Grand admirateur d’Alfred Hitchcock, Larry Cohen a imaginé, il y a de ça plusieurs années, ce huis clos improbable à l’intérieur d’une cabine téléphonique. Projet casse-gueule s’il en est, il le devient davantage aujourd’hui avec l’avènement du portable. Il faut reconnaître à Larry Cohen de s’en être plutôt bien tiré sur ce point, faisant de la cabine téléphonique l’outil indispensable du mari cavaleur, désireux de cacher à sa femme ses penchants adultères. Pour ceux qui peuvent s’étonner de l’absence du monsieur derrière la caméra, il faut savoir que le projet a pris des proportions gigantesques dès lors que de grosses pointures (Mel Gibson et Will Smith, pour ne pas les citer) se sont intéressées au projet. Des proportions bien trop importantes pour lui, humble artisan de séries B.

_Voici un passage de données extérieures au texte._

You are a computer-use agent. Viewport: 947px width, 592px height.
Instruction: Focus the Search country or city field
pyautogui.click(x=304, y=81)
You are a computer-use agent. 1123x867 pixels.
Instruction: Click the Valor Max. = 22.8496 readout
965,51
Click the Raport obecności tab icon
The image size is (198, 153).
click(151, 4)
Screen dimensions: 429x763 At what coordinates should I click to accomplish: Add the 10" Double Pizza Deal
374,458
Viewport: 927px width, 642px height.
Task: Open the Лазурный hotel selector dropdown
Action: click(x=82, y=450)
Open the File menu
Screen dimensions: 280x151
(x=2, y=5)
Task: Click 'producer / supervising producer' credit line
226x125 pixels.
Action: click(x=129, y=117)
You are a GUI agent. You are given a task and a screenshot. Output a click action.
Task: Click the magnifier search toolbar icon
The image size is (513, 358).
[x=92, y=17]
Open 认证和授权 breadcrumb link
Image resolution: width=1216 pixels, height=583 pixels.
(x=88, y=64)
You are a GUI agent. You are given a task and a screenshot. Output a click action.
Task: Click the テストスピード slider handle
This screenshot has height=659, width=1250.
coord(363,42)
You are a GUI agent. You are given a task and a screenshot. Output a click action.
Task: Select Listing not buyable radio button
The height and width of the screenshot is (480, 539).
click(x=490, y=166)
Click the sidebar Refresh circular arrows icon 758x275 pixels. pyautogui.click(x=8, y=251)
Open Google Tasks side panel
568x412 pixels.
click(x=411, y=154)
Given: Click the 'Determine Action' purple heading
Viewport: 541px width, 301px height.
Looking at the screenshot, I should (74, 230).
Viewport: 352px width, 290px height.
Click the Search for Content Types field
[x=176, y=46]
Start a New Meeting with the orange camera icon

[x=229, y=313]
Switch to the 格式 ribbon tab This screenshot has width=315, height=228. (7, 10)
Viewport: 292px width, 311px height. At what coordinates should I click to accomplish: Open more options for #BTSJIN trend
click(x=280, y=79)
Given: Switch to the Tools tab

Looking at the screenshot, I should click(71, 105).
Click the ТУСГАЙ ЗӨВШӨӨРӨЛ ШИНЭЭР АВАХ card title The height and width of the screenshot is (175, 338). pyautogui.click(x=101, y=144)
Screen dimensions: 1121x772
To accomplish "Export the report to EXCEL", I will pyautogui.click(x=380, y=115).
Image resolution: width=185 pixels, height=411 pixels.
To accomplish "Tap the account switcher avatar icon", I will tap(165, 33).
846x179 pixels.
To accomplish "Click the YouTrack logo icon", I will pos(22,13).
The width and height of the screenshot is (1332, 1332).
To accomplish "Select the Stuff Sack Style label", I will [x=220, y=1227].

Le projet incombe finalement à Joel Schumacher, réalisateur iconoclaste guère réputé pour sa finesse. Après l’avoir révélé aux yeux d’Hollywood dans Tigerland, Joel Schumacher fait de nouveau appel à Colin Farrell pour porter le film sur ses épaules. Acteur le plus souvent irritant, il s’avère parfait dans les costumes italiens de Stu, et on suivrait ses démêlées avec le tueur fou avec délectation si le scénario ne suintait pas de toute part le retour aux bonnes mœurs. Aux yeux du psychopathe, Stu est coupable. Coupable de se comporter comme la pire des merdes avec les gens qu’il considère comme étant inférieurs à lui, et surtout, d’avoir des envies d’autres femmes alors qu’il est marié. Le tueur inconnu se veut juge, et bourreau si nécessaire. Son but est que sa victime se repente de ses pêchés. Pas seulement auprès de lui, mais auprès des personnes qu’il a offensées, son épouse au premier chef. Dans le cas contraire, il se chargera de l’envoyer en enfer. Là où ça se corse, et que le film devient franchement risible à force de puritanisme appuyé, c’est que Stu n’a jamais consommé le moindre adultère, se bornant à jouer les jolis cœurs avec de jeunes filles en fleurs sans jamais passer à l’acte. Pour le tueur psychopathe, il est donc tout autant question de prévention que de punition, le désir valant l’acte à ses yeux.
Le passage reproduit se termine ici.